There’s no doubt that, like his contemporaries, Leigh did it hard when he arrived in Sydney in mid-1815, less than a year after he was ordained. Charged with establishing a Methodist presence while negotiating strained relations with some in the Anglican Church (out of which Methodism had been born), Leigh spent hours in the saddle travelling between Sydney and various outlying communities like Parramatta and Castlereagh, working with minimal resources and support, as he held services for all who sought them.
Progress in reaching people with the Word of God was initially slow, but then, as Garner writes, Leigh was not a man to think himself too important for the small tasks. He recalls Leigh’s response to a letter from a friend in England urging him to return so he could “preach to thousands”. “But I should not have my twelves and twenties all in tears, waiting to receive the Word.”
Leigh’s efforts – which could see him preaching three times a day with a ride of five or six miles between each sermon – were to take a significant toll on his health but that didn’t prevent him from pressing on and even, following a return to England where he married childhood friend Catherine Clewes, heading to New Zealand where, as well as enduring further hardships and finding himself in a battle against cannibalism, in 1823 he established New Zealand’s first Methodist mission station at Whangaroa.

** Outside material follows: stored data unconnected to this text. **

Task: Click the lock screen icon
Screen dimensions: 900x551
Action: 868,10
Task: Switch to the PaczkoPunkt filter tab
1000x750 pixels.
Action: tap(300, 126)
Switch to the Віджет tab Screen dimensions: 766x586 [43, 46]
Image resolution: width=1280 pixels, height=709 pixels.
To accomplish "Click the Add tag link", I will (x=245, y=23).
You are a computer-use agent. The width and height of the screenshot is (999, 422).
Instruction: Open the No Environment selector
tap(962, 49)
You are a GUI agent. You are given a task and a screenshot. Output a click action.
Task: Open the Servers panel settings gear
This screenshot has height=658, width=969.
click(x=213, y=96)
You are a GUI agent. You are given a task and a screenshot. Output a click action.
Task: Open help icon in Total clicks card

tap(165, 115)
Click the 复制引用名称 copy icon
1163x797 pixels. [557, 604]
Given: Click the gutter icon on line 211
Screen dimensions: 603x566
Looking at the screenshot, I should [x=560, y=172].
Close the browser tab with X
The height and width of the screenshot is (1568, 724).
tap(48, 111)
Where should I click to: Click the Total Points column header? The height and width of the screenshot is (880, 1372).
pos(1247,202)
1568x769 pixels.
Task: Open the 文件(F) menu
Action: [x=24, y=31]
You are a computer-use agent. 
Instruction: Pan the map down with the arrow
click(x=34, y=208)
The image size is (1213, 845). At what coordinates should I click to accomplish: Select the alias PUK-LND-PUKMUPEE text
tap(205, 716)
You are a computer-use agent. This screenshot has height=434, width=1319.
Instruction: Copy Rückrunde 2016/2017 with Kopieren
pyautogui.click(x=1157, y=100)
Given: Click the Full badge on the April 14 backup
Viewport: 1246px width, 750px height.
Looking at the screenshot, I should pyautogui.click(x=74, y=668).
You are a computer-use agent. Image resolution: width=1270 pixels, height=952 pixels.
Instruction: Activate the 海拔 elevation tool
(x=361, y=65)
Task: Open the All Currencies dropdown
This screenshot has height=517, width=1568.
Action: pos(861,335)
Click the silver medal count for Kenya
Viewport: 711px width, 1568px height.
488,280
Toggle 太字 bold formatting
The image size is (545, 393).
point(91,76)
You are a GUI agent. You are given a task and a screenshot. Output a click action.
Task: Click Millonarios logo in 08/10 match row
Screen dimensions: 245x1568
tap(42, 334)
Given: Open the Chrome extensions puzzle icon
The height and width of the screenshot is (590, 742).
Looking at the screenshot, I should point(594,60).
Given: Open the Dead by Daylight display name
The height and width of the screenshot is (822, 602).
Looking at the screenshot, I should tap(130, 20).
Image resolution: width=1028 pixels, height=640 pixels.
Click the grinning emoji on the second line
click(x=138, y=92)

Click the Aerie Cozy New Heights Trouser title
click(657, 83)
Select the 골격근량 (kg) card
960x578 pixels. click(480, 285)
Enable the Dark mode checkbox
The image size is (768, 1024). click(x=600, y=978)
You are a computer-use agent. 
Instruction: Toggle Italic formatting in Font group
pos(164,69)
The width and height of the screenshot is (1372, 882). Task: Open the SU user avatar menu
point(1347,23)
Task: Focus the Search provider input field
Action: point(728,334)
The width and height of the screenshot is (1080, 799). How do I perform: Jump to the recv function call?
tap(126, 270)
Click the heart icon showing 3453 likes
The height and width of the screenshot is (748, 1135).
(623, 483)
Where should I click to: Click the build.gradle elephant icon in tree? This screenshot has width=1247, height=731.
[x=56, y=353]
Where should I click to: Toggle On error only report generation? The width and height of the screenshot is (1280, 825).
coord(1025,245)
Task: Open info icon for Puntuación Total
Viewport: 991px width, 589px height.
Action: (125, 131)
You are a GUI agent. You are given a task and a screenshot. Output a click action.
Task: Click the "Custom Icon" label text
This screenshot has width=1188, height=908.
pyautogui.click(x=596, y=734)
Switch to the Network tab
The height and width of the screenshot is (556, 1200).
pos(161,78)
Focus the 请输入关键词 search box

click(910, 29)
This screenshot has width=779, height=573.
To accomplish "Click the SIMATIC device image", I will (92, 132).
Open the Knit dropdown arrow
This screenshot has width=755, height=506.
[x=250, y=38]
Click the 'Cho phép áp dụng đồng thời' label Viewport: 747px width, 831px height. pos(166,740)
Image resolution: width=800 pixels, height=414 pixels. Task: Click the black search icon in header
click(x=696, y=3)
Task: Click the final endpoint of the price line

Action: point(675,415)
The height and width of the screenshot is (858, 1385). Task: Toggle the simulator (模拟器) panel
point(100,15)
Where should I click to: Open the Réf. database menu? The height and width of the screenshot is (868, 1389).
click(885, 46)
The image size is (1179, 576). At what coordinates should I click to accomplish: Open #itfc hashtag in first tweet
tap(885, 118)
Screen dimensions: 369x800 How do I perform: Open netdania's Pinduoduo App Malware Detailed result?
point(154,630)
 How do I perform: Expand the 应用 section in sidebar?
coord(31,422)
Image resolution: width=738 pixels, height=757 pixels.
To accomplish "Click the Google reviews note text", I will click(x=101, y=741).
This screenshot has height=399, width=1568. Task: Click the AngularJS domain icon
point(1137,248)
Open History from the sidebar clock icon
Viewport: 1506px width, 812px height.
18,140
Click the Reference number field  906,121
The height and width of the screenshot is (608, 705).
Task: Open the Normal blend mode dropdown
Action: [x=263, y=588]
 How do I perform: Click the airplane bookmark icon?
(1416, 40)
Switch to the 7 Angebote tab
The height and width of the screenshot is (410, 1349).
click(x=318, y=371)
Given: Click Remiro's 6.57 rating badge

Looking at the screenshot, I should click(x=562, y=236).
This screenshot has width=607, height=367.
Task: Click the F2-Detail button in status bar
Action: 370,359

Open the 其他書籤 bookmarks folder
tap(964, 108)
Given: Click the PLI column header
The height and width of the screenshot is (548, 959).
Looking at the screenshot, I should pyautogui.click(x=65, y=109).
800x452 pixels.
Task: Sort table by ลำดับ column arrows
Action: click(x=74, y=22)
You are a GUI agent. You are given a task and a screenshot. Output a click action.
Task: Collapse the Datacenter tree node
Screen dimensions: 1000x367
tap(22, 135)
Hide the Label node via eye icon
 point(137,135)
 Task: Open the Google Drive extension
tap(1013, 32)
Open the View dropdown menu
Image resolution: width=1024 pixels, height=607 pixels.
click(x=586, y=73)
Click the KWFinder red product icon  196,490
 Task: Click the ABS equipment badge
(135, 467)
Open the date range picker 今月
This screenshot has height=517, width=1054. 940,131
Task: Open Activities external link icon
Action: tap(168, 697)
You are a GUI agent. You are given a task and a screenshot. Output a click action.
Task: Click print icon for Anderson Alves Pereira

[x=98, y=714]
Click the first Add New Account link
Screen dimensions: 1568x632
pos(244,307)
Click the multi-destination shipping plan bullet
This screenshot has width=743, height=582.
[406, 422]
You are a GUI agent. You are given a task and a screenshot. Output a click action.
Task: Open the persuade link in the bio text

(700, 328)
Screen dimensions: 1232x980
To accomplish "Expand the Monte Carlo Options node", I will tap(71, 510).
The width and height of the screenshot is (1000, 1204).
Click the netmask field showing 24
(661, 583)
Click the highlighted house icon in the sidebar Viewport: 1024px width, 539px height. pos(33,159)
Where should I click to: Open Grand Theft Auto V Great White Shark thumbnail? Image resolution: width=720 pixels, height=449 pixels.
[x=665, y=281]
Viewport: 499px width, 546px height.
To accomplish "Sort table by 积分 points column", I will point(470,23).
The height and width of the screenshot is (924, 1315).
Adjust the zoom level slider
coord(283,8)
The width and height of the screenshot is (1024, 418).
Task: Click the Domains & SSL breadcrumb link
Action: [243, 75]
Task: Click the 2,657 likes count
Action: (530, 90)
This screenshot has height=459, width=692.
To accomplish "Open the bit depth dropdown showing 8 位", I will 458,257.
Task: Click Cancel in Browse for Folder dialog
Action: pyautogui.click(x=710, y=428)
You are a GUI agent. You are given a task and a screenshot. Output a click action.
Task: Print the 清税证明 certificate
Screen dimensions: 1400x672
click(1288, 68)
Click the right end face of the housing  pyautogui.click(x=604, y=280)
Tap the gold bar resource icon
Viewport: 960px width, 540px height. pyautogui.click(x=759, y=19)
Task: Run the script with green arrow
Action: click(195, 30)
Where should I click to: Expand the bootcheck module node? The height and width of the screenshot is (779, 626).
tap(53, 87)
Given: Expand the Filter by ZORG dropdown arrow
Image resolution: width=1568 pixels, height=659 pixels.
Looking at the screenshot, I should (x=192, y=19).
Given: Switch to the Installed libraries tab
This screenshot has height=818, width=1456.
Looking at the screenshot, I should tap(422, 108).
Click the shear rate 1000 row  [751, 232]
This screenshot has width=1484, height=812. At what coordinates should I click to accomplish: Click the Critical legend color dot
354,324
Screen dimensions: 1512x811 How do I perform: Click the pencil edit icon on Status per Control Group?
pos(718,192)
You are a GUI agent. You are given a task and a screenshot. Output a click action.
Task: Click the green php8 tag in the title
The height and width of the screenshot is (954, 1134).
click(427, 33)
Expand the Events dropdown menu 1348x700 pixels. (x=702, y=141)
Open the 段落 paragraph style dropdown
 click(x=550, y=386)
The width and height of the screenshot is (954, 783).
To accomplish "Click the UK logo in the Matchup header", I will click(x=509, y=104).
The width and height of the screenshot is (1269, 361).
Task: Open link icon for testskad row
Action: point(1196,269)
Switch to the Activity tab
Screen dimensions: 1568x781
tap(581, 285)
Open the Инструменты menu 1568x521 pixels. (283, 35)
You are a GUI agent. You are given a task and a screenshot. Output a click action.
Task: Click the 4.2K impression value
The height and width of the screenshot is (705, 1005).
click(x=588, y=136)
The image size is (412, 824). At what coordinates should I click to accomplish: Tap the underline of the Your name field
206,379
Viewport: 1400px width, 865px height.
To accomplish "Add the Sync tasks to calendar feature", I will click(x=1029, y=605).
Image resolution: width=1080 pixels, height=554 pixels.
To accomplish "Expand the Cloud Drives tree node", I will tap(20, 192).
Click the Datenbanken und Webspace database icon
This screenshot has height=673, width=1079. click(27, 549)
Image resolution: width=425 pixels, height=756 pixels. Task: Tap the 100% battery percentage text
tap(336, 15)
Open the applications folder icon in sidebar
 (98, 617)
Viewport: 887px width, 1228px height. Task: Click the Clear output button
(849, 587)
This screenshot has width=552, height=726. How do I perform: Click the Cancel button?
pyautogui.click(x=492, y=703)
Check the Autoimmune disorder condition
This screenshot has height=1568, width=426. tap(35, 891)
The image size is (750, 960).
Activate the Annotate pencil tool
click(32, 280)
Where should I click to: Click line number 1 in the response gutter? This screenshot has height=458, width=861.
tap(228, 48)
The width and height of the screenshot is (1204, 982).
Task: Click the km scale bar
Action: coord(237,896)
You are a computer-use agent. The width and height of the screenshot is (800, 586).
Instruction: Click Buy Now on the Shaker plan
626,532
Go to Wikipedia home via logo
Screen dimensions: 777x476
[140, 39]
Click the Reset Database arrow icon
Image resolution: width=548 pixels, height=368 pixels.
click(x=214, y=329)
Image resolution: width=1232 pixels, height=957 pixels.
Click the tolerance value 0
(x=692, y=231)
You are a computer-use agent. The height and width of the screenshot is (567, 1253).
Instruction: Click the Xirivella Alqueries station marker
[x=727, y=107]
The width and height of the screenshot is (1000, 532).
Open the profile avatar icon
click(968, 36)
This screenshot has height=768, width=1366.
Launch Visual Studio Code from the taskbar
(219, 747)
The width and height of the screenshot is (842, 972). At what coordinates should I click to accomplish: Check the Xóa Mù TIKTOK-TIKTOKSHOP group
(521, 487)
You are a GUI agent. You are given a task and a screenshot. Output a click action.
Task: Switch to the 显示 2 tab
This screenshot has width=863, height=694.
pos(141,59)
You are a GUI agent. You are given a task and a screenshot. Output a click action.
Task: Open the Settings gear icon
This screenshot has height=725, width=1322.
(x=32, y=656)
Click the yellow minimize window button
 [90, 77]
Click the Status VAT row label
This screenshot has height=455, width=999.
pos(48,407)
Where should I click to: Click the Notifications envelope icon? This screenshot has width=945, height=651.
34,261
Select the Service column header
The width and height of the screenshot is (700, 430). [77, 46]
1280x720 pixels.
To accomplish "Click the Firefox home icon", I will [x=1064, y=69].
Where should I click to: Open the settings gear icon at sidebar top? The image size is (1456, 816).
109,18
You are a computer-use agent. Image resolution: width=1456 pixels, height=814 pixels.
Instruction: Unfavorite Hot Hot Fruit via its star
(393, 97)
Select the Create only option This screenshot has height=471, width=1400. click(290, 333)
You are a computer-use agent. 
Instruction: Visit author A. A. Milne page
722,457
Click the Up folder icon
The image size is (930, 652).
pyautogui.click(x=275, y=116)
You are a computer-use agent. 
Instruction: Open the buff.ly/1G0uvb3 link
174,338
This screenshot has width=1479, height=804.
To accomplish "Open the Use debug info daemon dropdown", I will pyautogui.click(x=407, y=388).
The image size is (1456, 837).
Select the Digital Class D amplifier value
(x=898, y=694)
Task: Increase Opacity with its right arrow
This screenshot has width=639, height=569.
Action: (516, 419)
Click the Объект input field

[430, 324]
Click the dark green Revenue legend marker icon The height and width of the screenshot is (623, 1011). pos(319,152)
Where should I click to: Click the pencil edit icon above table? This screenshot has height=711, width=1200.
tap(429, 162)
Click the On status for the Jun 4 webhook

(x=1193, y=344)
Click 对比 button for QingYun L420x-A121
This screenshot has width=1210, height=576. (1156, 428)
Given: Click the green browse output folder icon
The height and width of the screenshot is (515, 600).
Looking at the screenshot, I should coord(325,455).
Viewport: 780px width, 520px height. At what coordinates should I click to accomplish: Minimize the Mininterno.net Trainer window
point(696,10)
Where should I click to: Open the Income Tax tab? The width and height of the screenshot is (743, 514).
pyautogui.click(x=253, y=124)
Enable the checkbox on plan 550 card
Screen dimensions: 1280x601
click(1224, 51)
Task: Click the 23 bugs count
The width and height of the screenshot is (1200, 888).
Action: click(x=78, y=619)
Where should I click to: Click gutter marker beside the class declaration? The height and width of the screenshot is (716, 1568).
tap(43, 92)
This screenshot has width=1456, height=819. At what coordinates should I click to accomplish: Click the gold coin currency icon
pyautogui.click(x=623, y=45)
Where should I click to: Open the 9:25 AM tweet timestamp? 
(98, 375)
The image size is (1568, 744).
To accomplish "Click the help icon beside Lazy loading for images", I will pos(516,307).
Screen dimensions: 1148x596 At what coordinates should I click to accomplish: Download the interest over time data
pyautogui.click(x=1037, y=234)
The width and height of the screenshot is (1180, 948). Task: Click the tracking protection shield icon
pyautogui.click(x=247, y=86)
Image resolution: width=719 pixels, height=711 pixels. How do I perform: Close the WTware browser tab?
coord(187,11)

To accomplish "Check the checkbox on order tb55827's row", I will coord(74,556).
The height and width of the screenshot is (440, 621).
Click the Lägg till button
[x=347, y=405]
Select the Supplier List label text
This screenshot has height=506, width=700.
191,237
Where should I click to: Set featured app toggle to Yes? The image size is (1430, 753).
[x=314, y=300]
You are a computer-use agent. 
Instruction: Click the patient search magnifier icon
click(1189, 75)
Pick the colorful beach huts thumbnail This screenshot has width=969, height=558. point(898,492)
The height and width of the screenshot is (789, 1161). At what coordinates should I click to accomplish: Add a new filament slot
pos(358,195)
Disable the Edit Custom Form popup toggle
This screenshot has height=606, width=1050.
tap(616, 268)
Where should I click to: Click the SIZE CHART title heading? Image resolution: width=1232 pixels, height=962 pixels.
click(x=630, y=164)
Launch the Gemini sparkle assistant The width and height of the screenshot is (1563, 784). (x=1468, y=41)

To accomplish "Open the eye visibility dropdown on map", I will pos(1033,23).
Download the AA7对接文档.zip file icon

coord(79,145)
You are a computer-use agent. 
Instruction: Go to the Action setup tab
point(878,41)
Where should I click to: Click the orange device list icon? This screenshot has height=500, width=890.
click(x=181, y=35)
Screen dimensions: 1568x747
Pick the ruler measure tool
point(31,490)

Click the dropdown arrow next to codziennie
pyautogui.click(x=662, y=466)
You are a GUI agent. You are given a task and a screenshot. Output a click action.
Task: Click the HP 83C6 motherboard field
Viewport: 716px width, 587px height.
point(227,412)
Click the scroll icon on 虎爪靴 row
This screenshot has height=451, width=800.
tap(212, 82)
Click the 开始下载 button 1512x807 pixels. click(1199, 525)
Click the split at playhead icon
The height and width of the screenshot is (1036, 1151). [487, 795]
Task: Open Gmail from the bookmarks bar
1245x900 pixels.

We owe pioneers like Leigh much and Garner’s clear and concise 80 page booklet is a great way to connect with this story as well as those of other significant early Christians in Australia. These include everyone from Rev Samuel Marsden, the chief Anglican chaplain who was dubbed the “flogging parson” by some but who Garner says was a staunch ally of Leigh, the somewhat tragic John Lees, a former member of the New South Wales Corps who built the first Methodist chapel in Australia, and Edward Eagar, a transported forger who played a key role in the early days of the Methodist church in Australia.
But it’s easy to forget that, while we owe pioneers like Leigh much when considering the broader establishment of Christianity in Australia, it was the lives of those around him at the time who he was most invested in. And its the details of how Leigh did just that which bring this story to life.